If you’re the person who frequently travels and who can drive a car on your own (or have someone to drive you places), then you should consider getting a wheelchair that is relatively portable, i.e., can be carried minus you. Almost all wheelchairs today are quite portable, with most folding into half to be able to carry in the trucks of cars, but some models take this further by being extra light and folding into even smaller sizes for transport. Something to look into if you need something easier to carry than the standard.
Motorized or Hand propelled
On the surface, motorized wheelchairs appear to be nothing more than a gimmick. In reality, they can be far more effective at getting you around, especially considering the newer models that have graced the market over the past years, that can provide more than decent speeds on roads. So, if you feel propelling a wheelchair on your own is too tiring a task, you can certainly look into motorized wheelchairs. Be warned though. Motorized wheelchairs are significantly more expensive than hand propelled ones, so if budget is a concern when you’re buying yourself a wheelchair, then it may be best to not opt for the motorized kind.

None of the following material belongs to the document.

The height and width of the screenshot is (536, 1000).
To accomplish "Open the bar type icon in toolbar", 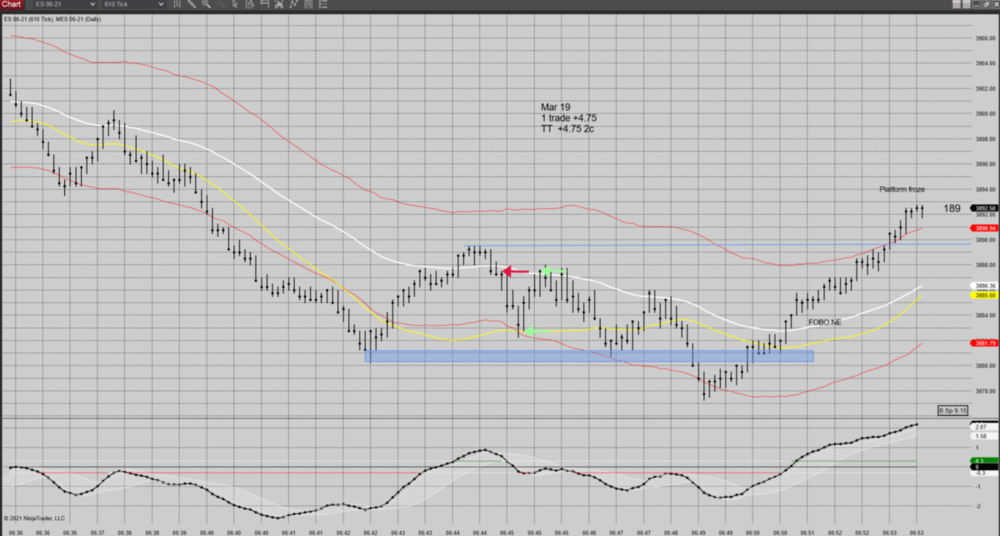I will tap(177, 5).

One of the best features any wheelchair can offer you is adjustability. Crank a lever here, push a button there and presto! You’ve instantly adjusted the height and recline to a more comfortable spot than you were in before. This is especially beneficial because while you may have been comfortable with the size settings when you bought the wheelchair, you may get tired of that setting in a while, and instead of regretting your purchase, all you’d have to do to get comfortable again is to adjust your chair to the new setting. The more adjustable the seat is, the greater it’ll work for you long-term and the more comfortable you’ll find sitting in it.
Unfortunately, it’s quite possible that due to budget or other constraints, you may not be able to find a wheelchair with the highest scores in each attribute for you. One model may be very adjustable but may not be as lightweight as you want, while another may be the best fit regarding size but lacking in portability. Regardless of the choices presented to you, there is only one thing that you need to remember as your top priority: Comfort. Everything else is secondary and should only affect your decision if you are comfortable with all choices available to you.